なぜ明石市のコロナ支援策は群を抜いているのか 弱者に対する市長の目線「どこの自治体でもできる」
コロナ禍での自治体の支援にかなりのばらつきが出てきているのは皆様も薄々お感じのことと思うが、兵庫県明石市は厳しい財政状況の中、手厚すぎる支援を打ち出し続けている。このたび、コロナ支援対策の一環で、ひとり親家庭に新たに現金5万円を支給することを決めた。コロナ禍に入り2度目の支給となる。
とにかく明石市の独自の手厚いコロナ支援策は群を抜いている。ひとり親家庭に現金5万円支給に始まり、高校進学奨学金66万円(給付)、定額給付金の対象にならなかった新生児にも独自に10万円を給付、こどもの養育費緊急立て替えとして5万円、コロナの影響で通所介護などを利用できない要介護者には最大3万円を支給。
高齢者や障がい者には宅配やタクシーに使えるサポート券1万円分支給、生活要支援者には5000円分のサポート券、水道基本料金は6カ月分無料だ。さらに、個人商店には100万円の緊急支援(貸付)、大学生には学費の補助として100万円(貸付)、「遅い、遅い」と言われた例の定額給付金も生活困窮者には先行支給を実施した。外出できない未就学児には図書館スタッフが絵本を自宅に届ける「絵本の宅急便」など、かなりきめ細やかに対応している。
元々、子育て世帯に対しては手厚いことで有名な自治体だが、この厳しい財政上場の中で、それらに加え、高校生までの医療費の無償化(現在は中学生まで)や「オムツ定期便」という名の0歳児見守り訪問(1歳児になるまで毎月おむつや子育て用品が無料で届く)という新規事業にも着手している。
失礼ながら、特別豊かそうには見えない明石市でなぜ、大盤振る舞いが続けられるのだろうか?そんな疑問を泉房穂明石市長にぶつけてみた。

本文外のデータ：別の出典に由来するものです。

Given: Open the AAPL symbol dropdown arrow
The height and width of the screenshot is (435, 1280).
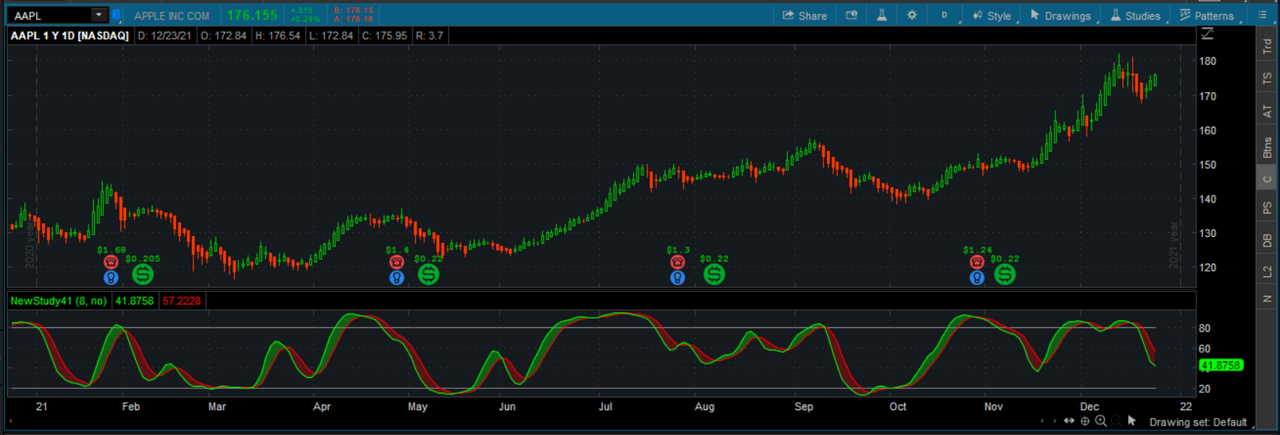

「明石市は決して豊かではありません。うちはとにかくスピード最優先。感染対策と経済対策の両立をしながら、本当に困っている市民にとことん寄り添うべきです。正直、国のスピードも遅すぎる。GO TOもいいけど、ひとり親の生活困窮世帯などはそれどころじゃないわけです。だから、お金は何とかする」
--何とかするって、大丈夫なんでしょうか?
「今回の一人親家庭への5万円支給は1億2000万円かかりました。国から28億円のうち3億円が残っていたのでこれを充てる。やろうと思えばどこの自治体でもできるわけです」
確かに、「困ってる人も困っていない人も関係なく一律全員に配る」ことはしないで、困っている人を拾い出してそこに適切な処置をするから、少ない予算を有効につかえるのではないかと思う。
ちなみに、蛇足だが、泉市長の弱者に対する目線は半端ない。例えば、明石市ではひとり親世帯を悩ます「養育費の不払い」に対しても、市が立て替え払いをし、後日養育費の取り立てを代行し、さらに親子面会のサポートまで行うなど本当の現場の悩みに寄り添っている。そんな市長だからこそ出来る「日本一手厚い支援策」なのかもしれない。是非、私の街でも、いや、全国の自治体が見習ってもらいたいものだ。
◆村山 祥栄(むらやま・しょうえい)前京都市会議員、大正大学客員教授。1978年京都市生まれ。専修大学在学中は松沢成文氏の秘書を務める。リクルートを経て京都市議に。2010年、京都党を発足。2020年2月の京都市長選で出馬も惜敗。現在は大正大学客員教授。